Les assistants vocaux, décryptage d’une nouvelle tendance

Julien Breitfeld

Data Architecture Director


FABERNOVEL INNOVATE
Le succès des assistants vocaux ces dernières années est retentissant, et leur adoption par un public de plus en plus large confirme une adhésion massive aux nouvelles interactions qu’elles permettent. Naturellement, on se demande : qu’est-ce qui explique le décollage de - ce qui semble être - la tendance du moment ?

En début d’année, le très respectable Wired titrait pernicieusement :

« Facebook’s Virtual Assistant M is dead. So are chatbots »

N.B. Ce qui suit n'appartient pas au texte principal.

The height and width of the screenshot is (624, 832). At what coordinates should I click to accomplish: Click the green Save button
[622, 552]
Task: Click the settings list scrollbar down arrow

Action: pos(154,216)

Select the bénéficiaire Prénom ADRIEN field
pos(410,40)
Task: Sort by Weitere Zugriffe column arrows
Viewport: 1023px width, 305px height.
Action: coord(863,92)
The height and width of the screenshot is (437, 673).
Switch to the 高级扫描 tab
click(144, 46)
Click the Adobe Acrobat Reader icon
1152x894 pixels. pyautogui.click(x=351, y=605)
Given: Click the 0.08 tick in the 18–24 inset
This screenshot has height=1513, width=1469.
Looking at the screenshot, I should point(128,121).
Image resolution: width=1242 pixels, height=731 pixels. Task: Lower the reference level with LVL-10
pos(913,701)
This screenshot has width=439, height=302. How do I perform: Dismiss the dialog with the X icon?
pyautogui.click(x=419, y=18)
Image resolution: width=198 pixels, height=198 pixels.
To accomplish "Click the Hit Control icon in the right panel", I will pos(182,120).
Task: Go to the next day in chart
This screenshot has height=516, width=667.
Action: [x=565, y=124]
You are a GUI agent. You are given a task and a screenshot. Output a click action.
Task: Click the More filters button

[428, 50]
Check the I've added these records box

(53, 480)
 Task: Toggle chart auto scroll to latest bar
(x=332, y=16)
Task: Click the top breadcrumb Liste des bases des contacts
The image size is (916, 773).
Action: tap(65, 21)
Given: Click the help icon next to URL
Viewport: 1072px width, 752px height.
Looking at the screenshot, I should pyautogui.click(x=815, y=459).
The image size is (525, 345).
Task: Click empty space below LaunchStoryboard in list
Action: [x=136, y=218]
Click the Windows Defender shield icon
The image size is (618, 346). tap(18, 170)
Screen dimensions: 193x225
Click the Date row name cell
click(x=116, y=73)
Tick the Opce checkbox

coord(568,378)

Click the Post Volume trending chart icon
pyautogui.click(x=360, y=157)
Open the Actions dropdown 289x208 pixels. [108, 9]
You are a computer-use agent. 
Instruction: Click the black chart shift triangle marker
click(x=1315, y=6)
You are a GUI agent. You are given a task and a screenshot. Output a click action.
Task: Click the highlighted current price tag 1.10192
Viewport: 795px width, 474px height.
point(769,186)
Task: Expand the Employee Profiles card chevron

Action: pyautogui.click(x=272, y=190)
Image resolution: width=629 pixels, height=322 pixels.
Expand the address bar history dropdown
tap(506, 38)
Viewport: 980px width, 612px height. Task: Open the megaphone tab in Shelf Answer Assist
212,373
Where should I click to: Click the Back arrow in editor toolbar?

C’est que, seulement deux ans après le lancement en fanfare de sa plateforme de chatbot, Facebook mettait fin à son programme « M », reconnaissant implicitement avoir échoué dans sa volonté de passer à l’ère « post app ».

Depuis deux ans, les spots se sont braqués sur une autre forme d’IHM (Interaction Homme Machine), la reconnaissance vocale et son expression, suite à l’offensive des quatre autres lettres de l’acronyme GAFAM, forts de leur logique d’APIsation et de leurs équipes de développement dédiées au Machine Learning.

Le NLP (ou Natural Language Processing) a pourtant été popularisé par Apple il y a 6 ans maintenant, avec l’incorporation de Siri dans l’iPhone 4S. Vieille lune de la firme à la pomme, il matérialisait le Knowledge Navigator de John Sculley imaginé en 1987.

 

 

Mais il aura fallu attendre Amazon, avec le lancement d’Echo en 2015, pour que les interactions à la voix rencontrent un large public. Comment expliquer le décollage de l’un, et la fin – relative – de l’autre ?

Le contexte, le contexte, le contexte

Au-delà des modes et de la soif de cabinets d’analyse pour les prophéties auto-réalisatrices, le génie d’Amazon aura été de créer l’usage par le design : Amazon Echo – et la pseudo IA qui le porte, Alexa – a été développé dans le but premier de déporter un magasin, et son vendeur, chez le consommateur. Fort de sa base installée de client Prime, l’autre géant de Seattle a énormément markété son offre en se basant sur deux piliers des standards d’expérience actuels : l’exigence d’instantanéité, et la paresse assumée. Amazon a également fait le pari inverse de la mobilité : l’objet est fixe, il est lié à un territoire, qu’il orchestre sous le contrôle de l’utilisateur. Avec Echo, Amazon venait de réintroduire le personnel de maison du XIXème, permettant à la fois de faire ses courses, de contrôler des matériels connectés, ou d’accéder à des services – simples – à la voix.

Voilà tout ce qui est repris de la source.